Mais tout a basculé lors du décès de son fils. Venu lui rendre un dernier hommage à Montréal, il a rencontré, à l’hôtel où il dormait, une femme qui lui a fait essayer de l’héroïne pour la première fois. Il n’est jamais retourné à Québec depuis ce moment.  

«Je n’avais pas de temps pour autre chose que pour trouver 200 à 300 piasses d’héroïne par jour, se souvient-il. Vu que j’étais déjà sur la depress [en raison de la perte de son fils], je suis rentré là-dedans», a-t-il expliqué.  

Tout y est passé: l’argent qu’il avait mis de côté, son emploi, son logement.

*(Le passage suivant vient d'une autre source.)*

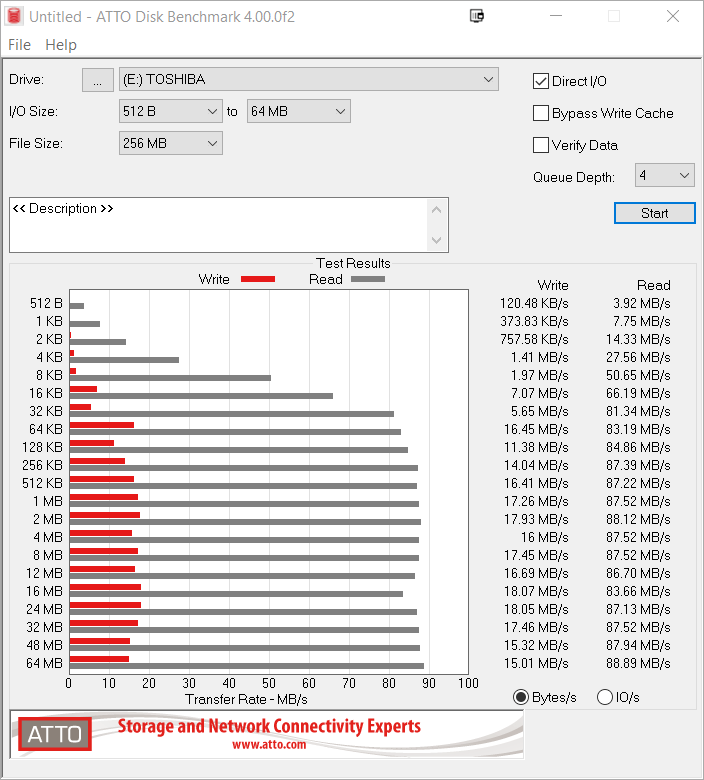The image size is (704, 780).
Task: Disable the Direct I/O checkbox
Action: (x=541, y=81)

Il s’est vite retrouvé à la rue.  

Il y a un peu plus de 10 ans, le Montréalais, qui souhaitait reprendre sa vie en main, a suivi un traitement à la méthadone pour vaincre sa dépendance aux drogues. Puis, la rechute il y a trois ans. Après un diagnostic de cancer du côlon, il s’est fait administrer des opiacés pour atténuer la douleur. «Je suis retombé là-dedans», regrette-t-il.  

Depuis un an, il est en rémission et il tente de se défaire de sa dépendance aux opioïdes. «J’essaye de me sortir de ça, tranquillement pas vite», admet-il.